Mike was holding a plastic dinosaur that he had found lying around somewhere inside Goodbye Blue Monday. The whole place is littered with old stuff. All of it is for sale, reportedly. None of it has price tags though. I smiled and shook his hand.

"It's a dinosaur," I said.

"Yeah, but what kind?"

Avoiding the question because I couldn't remember, I launched into a story about my childhood. "You know, when I was a kid I was convinced I wanted to be a paleontologist and when I told my first grade teacher that she had to ask me what it was."

"The exact same thing happened to me," he said. "At first I felt smart but then we did a dinosaur unit and the teacher kept singling me out, asking 'Is that right, Mike?' After everything she said. It made me feel like a freak so finally I just said 'I don't like dinosaurs anymore.' But do you want me to tell you what it is? Or will it drive you crazy that you couldn't remember?"

"It's on the tip of my tongue. But yeah, go ahead."

"Pachycephalosaurus." Not what was on the tip of my tongue. "When me and Matt were kids we were in the drug store with our grandma and we wanted to buy a book because we thought it was Godzilla but really it was about dinosaurs and that ended up being the book we used to learn to read. And I guess we just kinda kept going and going and soon enough it was paleontology text books from the library."

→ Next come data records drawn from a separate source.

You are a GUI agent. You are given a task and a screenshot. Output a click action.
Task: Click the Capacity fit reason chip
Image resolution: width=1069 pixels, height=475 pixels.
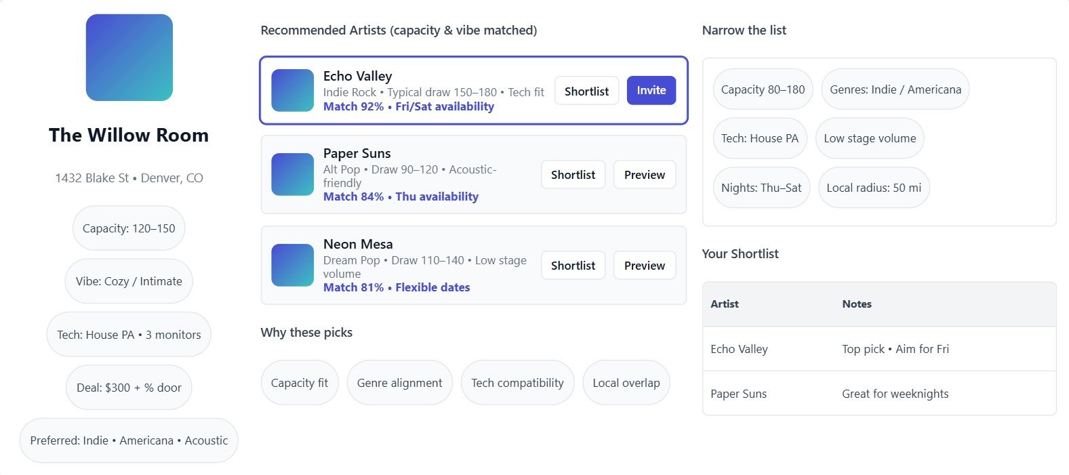[299, 383]
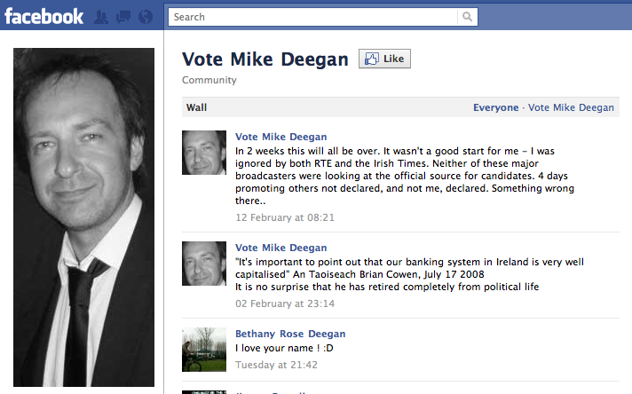The width and height of the screenshot is (632, 394).
Task: Click the search magnifier icon
Action: click(467, 17)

Mike is this easy to talk to. Like an old friend the minute he's a friend at all. And it's partly this willingness to reveal what's underneath in such detail (even when it's just dinosaur enthusiasm) that makes him the gifted songwriter that he is. I'm talking, of course, about Mike Miller, from Endless Mike and The Beagle Club (Matt, his brother, is also in the band).

We spent most of the time before the show started reading books we found on the shelf near our table (Male Sexuality, 101 Questions and Answers About Welding, etc.) and stacking cans of $2 PBR.

A guy named Drew opened the show with an acoustic guitar. He was pretty good, his myspace page doesn't really do him justice.


endless mike and the beagle club

And then, overflowing off the stage like they often do, The Beagle Club took over. I've tried before to put the energy this band has into words and I've always failed. Maybe energy isn't even the right word. It's more of a feeling. Some members never stop dancing. And some hardly ever leave their position, sitting on the corner of the stage and playing whatever handheld percussion the song calls for. But there's a unity in the group, such that every role, from biggest to smallest, is equally dedicated to creating this experience. Endless Mike and The Beagle Club delight in blurring the line between rock concert and performance art. Anyone who has ever sat around and dreamed of being in a band has dreamed of being in a band like this one. I can't think of any band I've ever seen that's more authentic.

And the songs are just so good. God damn are they good.

The Husky Tenor, a record I've been waiting for with baited breath, is finally done and I got my hands on it Friday night. In lieu of liner notes, the package contains a six page hand-written letter from Mike. A sort of stream of consciousness about what the band means to him and about free will and decision making and it closes with an invitation to discuss it all further with Mike's email address and, if you're a fan of pen and paper, his mailing address.


I, for one, intend on writing him. And you, well you should find a way to see this band in concert. And you should order this record, which I believe will eventually be available here. And you should never ever tell me that rock and roll is dead because I will tell you exactly where it is alive and well.